What is Christian? It’s whatever you want to make of it. “Christian” supports both sides of politics. “Christian” supports both sides of hot-button issues. “Christian” wages war. “Christian” demands peace.
“Christian” is obnoxious, cynical, deceitful, hateful, judgmental, compassionate, generous, friendly, honestly, forgiving. It’s anything that the person using the label needs it to be.
But Jesus called us to be more than this. He called us to be disciples. He didn’t refer to those following him as “Christians”. He also didn’t define them by any of those terms.
In June 2010, author Anne Rice dealt with this very issue in public. She was a well-known Atheist who, through historical research, realized the Jesus she grew up knowing about was real. However, after about 10 years back in the Roman Catholic Church, Anne was ready to give up on being a Christian.
“I remain committed to Christ as always,” she wrote, “but not to being ‘Christian’ or to being part of Christianity. It’s simply impossible for me to ‘belong’ to this quarrelsome, hostile, disputatious and deservedly infamous group. For 10 years, I’ve tried. I’ve failed. I’m an outsider. My conscience will allow nothing else.”
Anne had discovered the ugly side of “Christian” and wanted nothing to do with that part. She was done being part of a “quarrelsome, hostile, disputatious, and deservedly infamous group.”
“My commitment to Christ remains at the heart and center of my life. Transformation in Him is radical and ongoing. That I feel now that I am called to be an outsider for Him, to step away from the words, “Christian” and “Christianity” is something that my conscience demands of me. I feel that my faith in Him demands this of me. I know of no other way to express how I must remove myself from those things which seek to separate me from Him.”
Jesus made it clear what was required of those who were going to be his disciples:
By this all people will know that you are My disciples, if you have love for one another.”
John 13:35 HCSB
The apostle John further clarified this late in life in one of his letters:
Dear friends, let us love one another, because love is from God, and everyone who loves has been born of God and knows God.

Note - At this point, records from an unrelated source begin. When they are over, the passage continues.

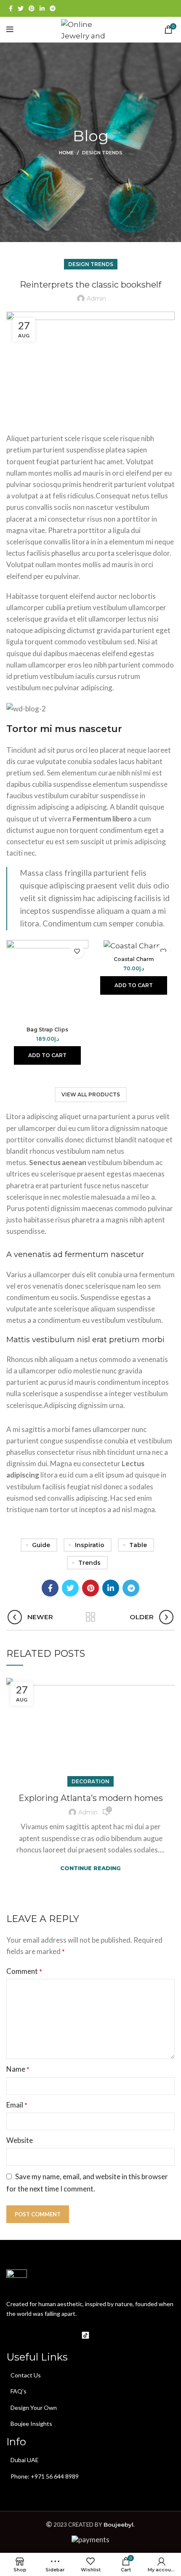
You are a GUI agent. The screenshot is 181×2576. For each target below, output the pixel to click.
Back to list (90, 1617)
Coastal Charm (134, 959)
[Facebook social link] (10, 8)
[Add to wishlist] (76, 951)
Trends (89, 1563)
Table (138, 1545)
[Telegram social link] (52, 8)
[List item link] (90, 2375)
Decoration (90, 1781)
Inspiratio (89, 1545)
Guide (41, 1545)
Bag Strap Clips (47, 1029)
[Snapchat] (103, 2335)
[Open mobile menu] (10, 29)
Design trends (102, 153)
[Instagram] (32, 2335)
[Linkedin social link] (42, 8)
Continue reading (90, 1868)
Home (66, 153)
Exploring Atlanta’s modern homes (91, 1798)
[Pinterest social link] (31, 8)
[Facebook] (14, 2335)
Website (19, 2140)
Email (16, 2104)
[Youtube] (50, 2335)
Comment (24, 1971)
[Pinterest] (67, 2335)
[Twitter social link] (20, 8)
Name (17, 2069)
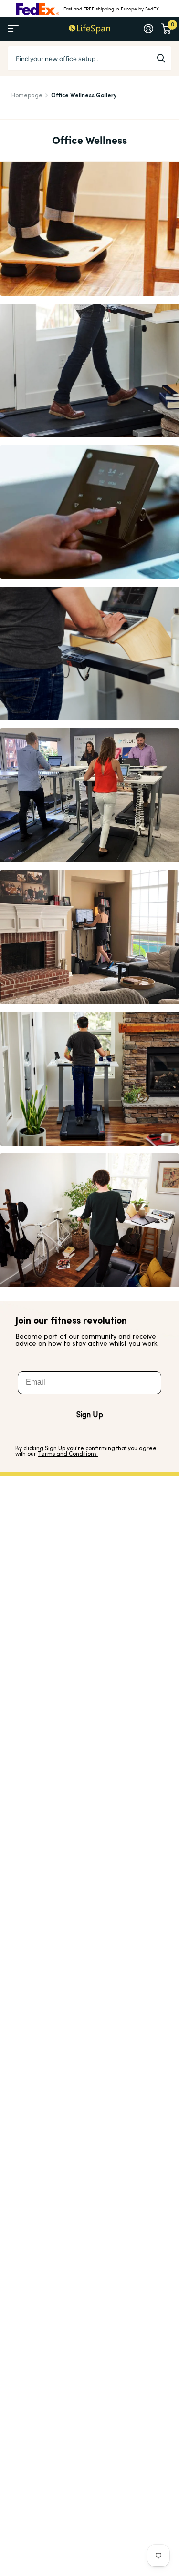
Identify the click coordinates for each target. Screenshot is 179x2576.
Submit (160, 58)
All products (13, 29)
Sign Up (89, 1415)
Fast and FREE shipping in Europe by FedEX (111, 9)
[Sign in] (148, 28)
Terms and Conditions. (68, 1454)
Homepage (26, 96)
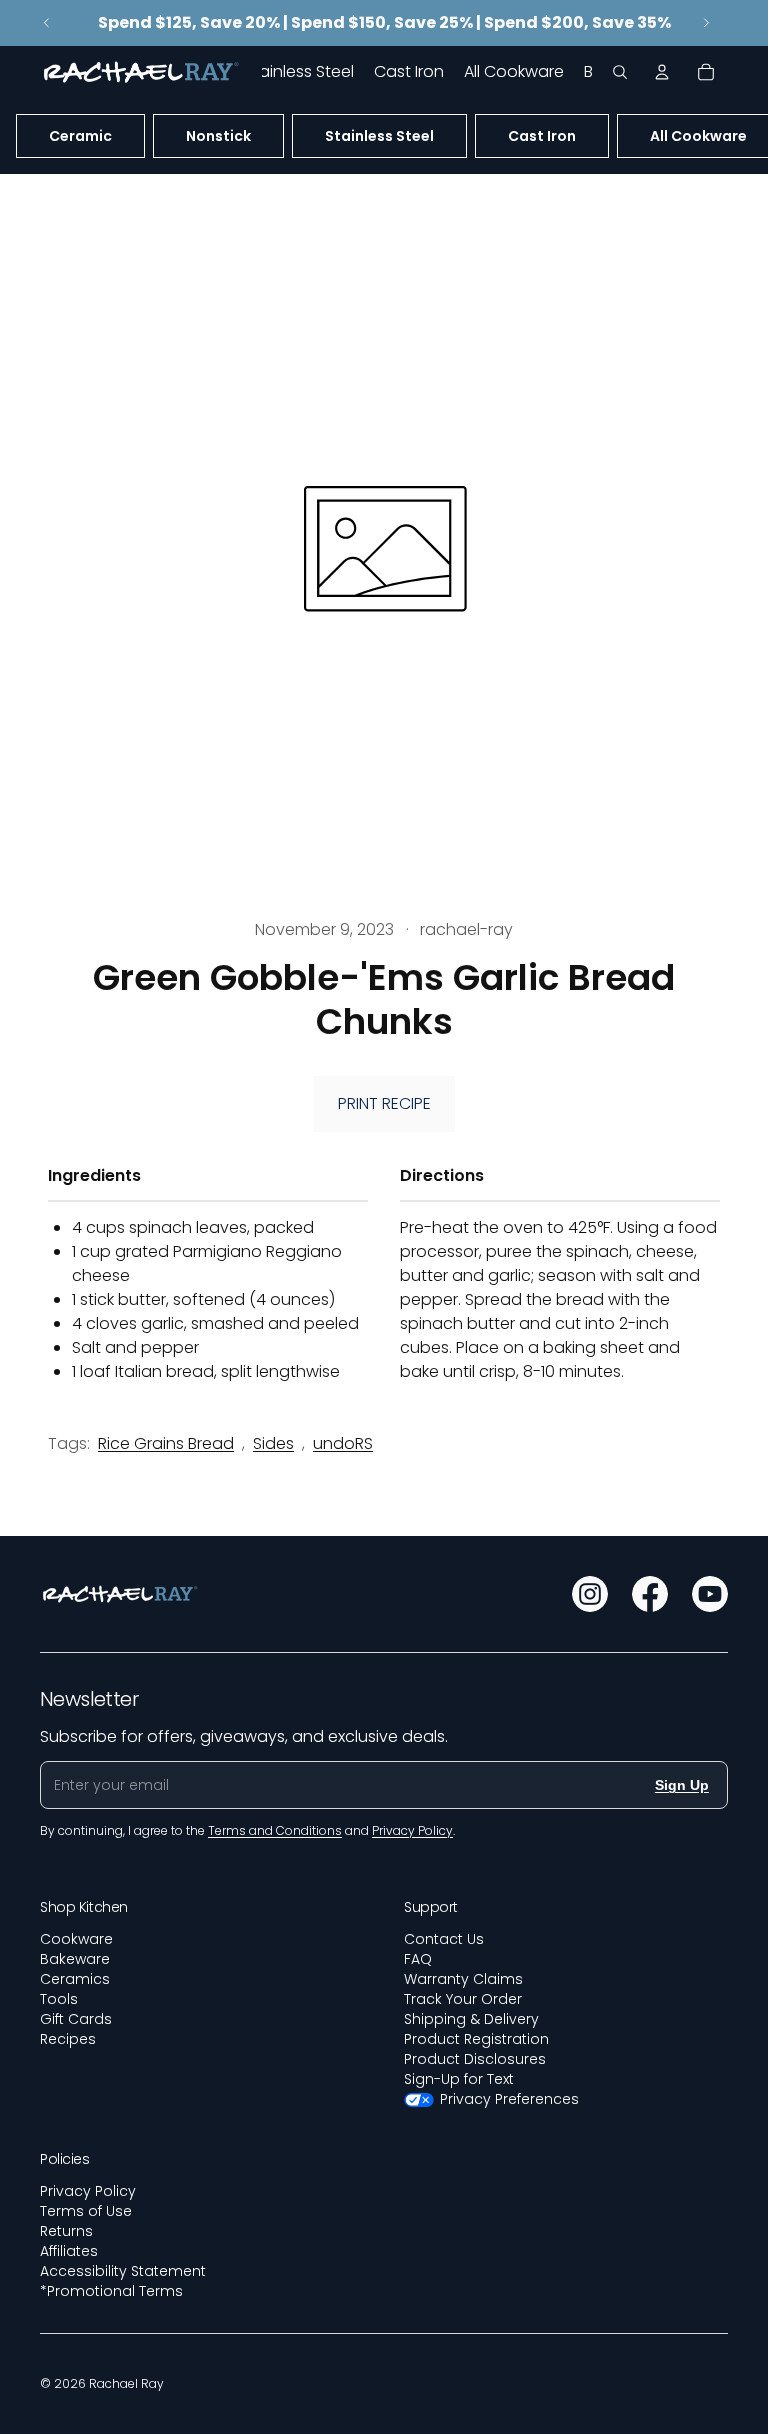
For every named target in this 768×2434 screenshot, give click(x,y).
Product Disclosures (475, 2059)
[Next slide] (706, 23)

The one who does not love does not know God, because God is love. God’s love was revealed among us in this way: God sent His One and Only Son into the world so that we might live through Him. Love consists in this: not that we loved God, but that He loved us and sent His Son to be the propitiation for our sins. Dear friends, if God loved us in this way, we also must love one another.
1 John 4:7-11 HCSB
Anne is right. The label of “Christian” gets in the way of what “faith in Him demands.” We’re too focused on defending our label and not spending enough time loving others.
We should all consider living life as an outsider to Christianity. Organized religion is not the problem, but it does cause problems. But we don’t have to live that way.